CERIFR Research — Migration Scenario Engine

Frequently Asked Questions

Answers to the most common questions about the Migration Scenario Engine — what it projects, how it is calibrated, how to read the scenarios, and how to use and cite the outputs.

Does the Migration Scenario Engine project "climate refugees"?

No. The engine projects bilateral gross migration flows between countries under combined climate and socioeconomic scenarios. The term "refugee" has a specific legal definition under the 1951 Convention and its 1967 Protocol; it applies to persons fleeing persecution on grounds of race, religion, nationality, political opinion, or membership of a particular social group. International law does not currently recognise a legal category of "climate refugee". The MSE deliberately uses "migration flows" and, in the displacement overlay, "persons displaced by climate channels" — not "refugees".

What is the difference between migrant stock and migrant flow, and which one does the MSE report?

A migrant stock is the cumulative number of foreign-born persons living in a country at a given census point in time — approximately 281 million globally in 2020 according to UN DESA (IMS 2024). A migrant flow is the directional count of people moving between an origin and a destination country during a time interval.

The MSE dashboard reports aggregated bilateral gross flows (directional origin→destination transitions) over 5-year periods, summed across approximately 52,670 dyads. It does not report stock totals. Where the dashboard shows an origin "losing" or a destination "gaining" population, these are flow-based differentials, not snapshots of who currently lives where.

This distinction matters for policy readers comparing MSE outputs to UN DESA stock tables or to IOM "migrants worldwide" numbers, which are stock concepts.

What does SSP × scenario mean, and why 4 × 5 combinations?

SSPs (Shared Socioeconomic Pathways) are the IPCC's reference scenarios for population, GDP, urbanisation and governance trajectories through 2100. The MSE uses four: SSP1 (Sustainability), SSP2 (Middle of the Road), SSP3 (Regional Rivalry), and SSP5 (Fossil-fuelled Development). SSP4 is omitted because its governance narrative is not well differentiated from SSP3 for migration purposes.

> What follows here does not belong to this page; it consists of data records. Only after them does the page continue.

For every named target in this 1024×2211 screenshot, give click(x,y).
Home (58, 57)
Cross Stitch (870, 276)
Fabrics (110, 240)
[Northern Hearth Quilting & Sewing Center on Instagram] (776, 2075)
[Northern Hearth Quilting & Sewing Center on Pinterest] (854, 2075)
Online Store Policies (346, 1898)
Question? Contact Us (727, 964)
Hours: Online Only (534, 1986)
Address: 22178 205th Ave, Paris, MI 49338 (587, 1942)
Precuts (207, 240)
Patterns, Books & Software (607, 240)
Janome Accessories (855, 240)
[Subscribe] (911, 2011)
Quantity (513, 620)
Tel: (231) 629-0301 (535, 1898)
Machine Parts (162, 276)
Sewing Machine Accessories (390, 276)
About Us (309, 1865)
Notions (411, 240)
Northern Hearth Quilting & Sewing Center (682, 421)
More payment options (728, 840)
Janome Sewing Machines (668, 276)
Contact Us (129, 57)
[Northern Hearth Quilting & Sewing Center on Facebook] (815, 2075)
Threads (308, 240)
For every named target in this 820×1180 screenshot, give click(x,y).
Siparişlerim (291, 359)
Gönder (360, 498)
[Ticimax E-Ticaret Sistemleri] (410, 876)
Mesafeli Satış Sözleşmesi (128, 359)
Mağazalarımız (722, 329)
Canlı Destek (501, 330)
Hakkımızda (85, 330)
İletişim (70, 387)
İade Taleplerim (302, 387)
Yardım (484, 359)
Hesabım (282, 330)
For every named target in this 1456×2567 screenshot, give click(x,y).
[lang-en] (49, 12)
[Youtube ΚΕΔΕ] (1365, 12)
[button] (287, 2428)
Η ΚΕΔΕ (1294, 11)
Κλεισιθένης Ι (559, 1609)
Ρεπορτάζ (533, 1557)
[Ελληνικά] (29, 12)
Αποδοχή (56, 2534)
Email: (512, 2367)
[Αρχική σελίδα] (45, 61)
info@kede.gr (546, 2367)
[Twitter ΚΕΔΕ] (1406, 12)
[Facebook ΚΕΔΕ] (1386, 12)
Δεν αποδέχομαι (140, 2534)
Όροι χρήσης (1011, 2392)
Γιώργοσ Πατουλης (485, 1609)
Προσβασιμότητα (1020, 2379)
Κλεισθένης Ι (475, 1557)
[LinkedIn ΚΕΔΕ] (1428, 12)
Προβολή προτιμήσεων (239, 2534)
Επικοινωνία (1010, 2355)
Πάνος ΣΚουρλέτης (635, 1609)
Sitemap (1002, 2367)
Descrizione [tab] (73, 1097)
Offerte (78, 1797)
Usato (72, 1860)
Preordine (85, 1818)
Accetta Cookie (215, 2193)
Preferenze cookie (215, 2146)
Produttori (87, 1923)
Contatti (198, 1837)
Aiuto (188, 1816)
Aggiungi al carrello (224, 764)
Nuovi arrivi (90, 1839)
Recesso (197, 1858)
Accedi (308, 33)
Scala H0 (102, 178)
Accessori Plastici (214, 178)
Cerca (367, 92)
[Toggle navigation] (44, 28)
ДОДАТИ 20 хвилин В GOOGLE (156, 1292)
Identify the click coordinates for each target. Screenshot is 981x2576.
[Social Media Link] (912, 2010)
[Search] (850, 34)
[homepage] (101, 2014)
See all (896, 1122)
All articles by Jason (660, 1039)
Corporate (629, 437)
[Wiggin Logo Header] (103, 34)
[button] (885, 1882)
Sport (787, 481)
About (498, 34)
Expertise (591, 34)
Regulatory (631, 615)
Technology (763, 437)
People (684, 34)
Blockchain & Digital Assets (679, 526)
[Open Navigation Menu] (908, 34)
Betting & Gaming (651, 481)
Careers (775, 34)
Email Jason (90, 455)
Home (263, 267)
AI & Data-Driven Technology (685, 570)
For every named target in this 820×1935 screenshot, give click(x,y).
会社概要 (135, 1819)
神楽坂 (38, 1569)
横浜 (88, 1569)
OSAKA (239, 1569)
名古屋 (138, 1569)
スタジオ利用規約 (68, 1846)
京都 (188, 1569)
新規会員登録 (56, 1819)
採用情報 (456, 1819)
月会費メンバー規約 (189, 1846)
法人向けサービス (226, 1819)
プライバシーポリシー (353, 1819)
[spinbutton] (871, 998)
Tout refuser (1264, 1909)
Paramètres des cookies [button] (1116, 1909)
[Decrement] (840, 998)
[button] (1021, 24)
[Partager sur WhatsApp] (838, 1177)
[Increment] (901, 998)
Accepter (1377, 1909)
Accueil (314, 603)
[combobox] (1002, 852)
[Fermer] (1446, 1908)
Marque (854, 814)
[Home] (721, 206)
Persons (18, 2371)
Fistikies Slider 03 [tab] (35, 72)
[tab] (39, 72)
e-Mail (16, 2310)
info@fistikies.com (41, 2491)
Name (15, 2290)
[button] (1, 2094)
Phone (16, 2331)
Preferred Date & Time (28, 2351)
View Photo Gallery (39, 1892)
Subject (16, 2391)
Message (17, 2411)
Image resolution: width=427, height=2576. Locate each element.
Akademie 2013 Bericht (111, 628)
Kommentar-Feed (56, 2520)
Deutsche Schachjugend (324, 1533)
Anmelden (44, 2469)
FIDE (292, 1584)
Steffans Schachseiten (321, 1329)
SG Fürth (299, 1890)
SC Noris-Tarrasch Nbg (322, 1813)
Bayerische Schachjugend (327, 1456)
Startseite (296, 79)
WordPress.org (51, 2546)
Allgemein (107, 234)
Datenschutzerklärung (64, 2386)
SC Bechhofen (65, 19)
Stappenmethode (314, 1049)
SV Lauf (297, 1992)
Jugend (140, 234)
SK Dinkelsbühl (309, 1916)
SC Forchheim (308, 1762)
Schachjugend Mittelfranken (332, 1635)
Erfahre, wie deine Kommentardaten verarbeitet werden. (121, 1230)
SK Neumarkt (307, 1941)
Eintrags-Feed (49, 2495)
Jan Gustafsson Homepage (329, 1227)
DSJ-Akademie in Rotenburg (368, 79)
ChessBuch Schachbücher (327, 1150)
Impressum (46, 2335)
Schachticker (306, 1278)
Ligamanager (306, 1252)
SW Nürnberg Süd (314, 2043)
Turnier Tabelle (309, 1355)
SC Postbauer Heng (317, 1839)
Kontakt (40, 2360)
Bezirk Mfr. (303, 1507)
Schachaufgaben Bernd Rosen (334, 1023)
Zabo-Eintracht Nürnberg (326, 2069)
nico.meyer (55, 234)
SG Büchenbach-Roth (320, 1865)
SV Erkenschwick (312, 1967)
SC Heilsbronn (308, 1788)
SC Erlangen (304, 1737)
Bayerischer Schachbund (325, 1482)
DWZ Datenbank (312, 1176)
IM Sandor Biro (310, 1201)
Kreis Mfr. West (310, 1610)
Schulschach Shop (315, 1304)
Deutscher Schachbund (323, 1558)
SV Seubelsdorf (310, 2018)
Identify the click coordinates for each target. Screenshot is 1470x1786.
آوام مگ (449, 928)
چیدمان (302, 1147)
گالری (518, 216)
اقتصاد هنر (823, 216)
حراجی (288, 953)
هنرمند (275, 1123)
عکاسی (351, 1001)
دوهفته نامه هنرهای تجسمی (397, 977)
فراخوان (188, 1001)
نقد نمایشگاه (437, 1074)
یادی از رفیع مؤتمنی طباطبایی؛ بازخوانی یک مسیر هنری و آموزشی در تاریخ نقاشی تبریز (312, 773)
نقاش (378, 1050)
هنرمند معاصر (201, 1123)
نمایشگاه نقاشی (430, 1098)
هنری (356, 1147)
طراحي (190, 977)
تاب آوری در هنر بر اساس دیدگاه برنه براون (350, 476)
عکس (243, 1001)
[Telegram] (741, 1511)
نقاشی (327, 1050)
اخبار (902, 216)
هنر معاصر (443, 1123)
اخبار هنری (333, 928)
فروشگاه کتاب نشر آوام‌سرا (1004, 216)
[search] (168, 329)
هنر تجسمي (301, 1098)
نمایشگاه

On top of each SSP the MSE runs five narrative scenarios — Baseline (ML only), Baseline+ (reference plus structural displacement), Adaptation Success, Fragmentation, and Climate Extreme — yielding 4 × 5 = 20 scenario × pathway combinations. Scenarios are exploratory stress tests, not probabilistic forecasts.

How accurate are the projections through 2100?

The ensemble achieves a pooled out-of-fold R² of 0.826 on the 1990–2015 historical panel, reaching 99.9% of the temporal autocorrelation ceiling (r² = 0.827). This measures how well the model reproduces past bilateral flows on held-out data, not how well it predicts the future.

For the projection horizon (2020–2100), every output is paired with distribution-free conformal prediction intervals at 50% and 90% coverage. The intervals widen with horizon and with flow magnitude. Long-horizon projections should be read as scenarios, not forecasts: they describe what would happen if the socioeconomic and climate trajectories play out as specified, not what will happen.

What are conformal prediction intervals?

Conformal prediction intervals (CPIs) are distribution-free uncertainty intervals with finite-sample coverage guarantees, introduced by Vovk et al. (2005) and extended by Romano et al. (2019) and Barber et al. (2023). The MSE uses Mondrian-binned CPIs: residuals are stratified by flow magnitude (zero, low, medium, high), and interval width is calibrated separately within each bin. A multiplicative bootstrap (N = 500) propagates the intervals from dyad-level predictions to corridor aggregates.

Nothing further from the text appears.